Yup.  Easy choice for her.  She loves soccer.  It's a team sport.  She would never let her team down.


----------



## Kicknit22 (Jan 14, 2017)

MakeAPlay said:


> Yup.  Easy choice for her.  She loves soccer.  It's a team sport.  She would never let her team down.


Don't get me wrong MAP, most of my time spent on this forum is less about info and more about entertainment.  I got a kick out of reading the posts from parents who so obviously live vicariously through thier kids.  No one does it more proud and obvious than you.   Heck, the world might be a better place if all parents put thier kids on a pedestal like you.  I really hope that they use a lot of Bubble wrap when they relocate the statue of your DD from your yard to the College stadium entrance some day.


----------



## Surfref (Jan 15, 2017)

MakeAPlay said:


> I respect your opinion a ton Surfref but my player never had an issue with it.  If she was tired we just cut back her training.  She didn't do soccer conditioning during track season.  We made it clear to both coaches that club soccer was number one.  We were lucky and both of her coaches wanted what was best for her even if it cost the track coach a couple of section and state titles.

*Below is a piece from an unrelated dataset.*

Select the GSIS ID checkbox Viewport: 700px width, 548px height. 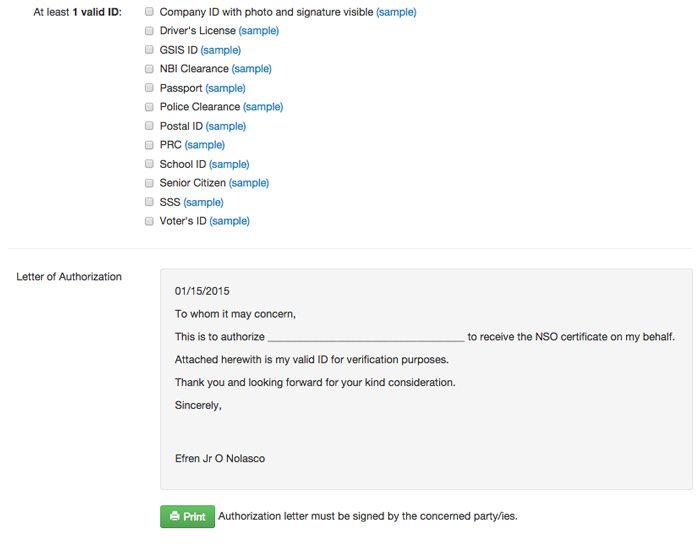[149, 50]
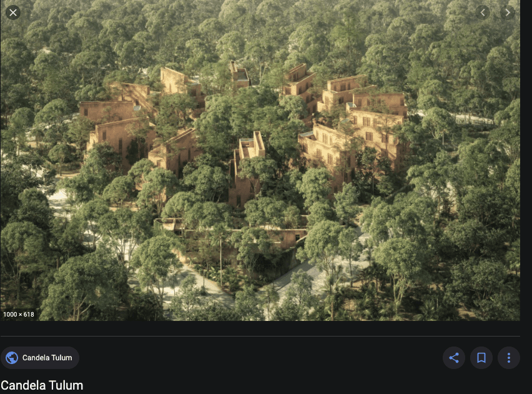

Glad it worked out.  My DD teammates were doing 3x a week soccer practice, 1x week with personal trainer and games at the same time running longer distance cross country and track.  I think they would have not had problems if they had cut out the personal training and not run the long distance.  They were running 3-8 miles a day for cross country/ track.  She did have a teammate that ran 100 and 200 sprints that had no problems.


----------



## Surfref (Jan 15, 2017)

mirage said:


> Most sports doctors say that if you want to play multiple sports, pick sports that do not double or triple up on same body parts.
> 
> The easiest example is if a baseball/softball player also playing tennis or water polo.  The arm motion and stress on rotator cuff is very similar.  I can imagine that soccer and any running sports, like track/cross-country falls into the similar category.
> 
> I've read that professional soccer players (mens) run about 5~6 miles during a 90 minute game in EPL.  For youth players I'ver read the similar comparison of 3~4 miles in a game for olders.  So running more doesn't make much sense.  Try swim, tennis, or other non-contact sports that doesn't stress legs....


I wear a GPS watch when I referee and have been averaging 5-6 miles per high school game and 6-7 per U18/19 game.  One of my DD college teammates has a pair of the Addidas cleats that has the sports tracker built into the sole.  She is an outside midfielder ( team usually played 3-3-4) and averaged 8 miles a game this past fall with 10.4 in one game.


----------



## Surfref (Jan 15, 2017)

MakeAPlay said:


> Yup.  Easy choice for her.  She loves soccer.  It's a team sport.  She would never let her team down.


One of my DD teammates that dropped soccer went on to get a 75% scholarship to run long distance track.      I don't think she would have got the scholarship had she continued to play soccer.  When she was doing both sports she tended to have a lot of injuries.


----------



## Bdobyns (Jan 16, 2017)

Surfref said:


> One of my DD teammates that dropped soccer went on to get a 75% scholarship to run long distance track.      I don't think she would have got the scholarship had she continued to play soccer.  When she was doing both sports she tended to have a lot of injuries.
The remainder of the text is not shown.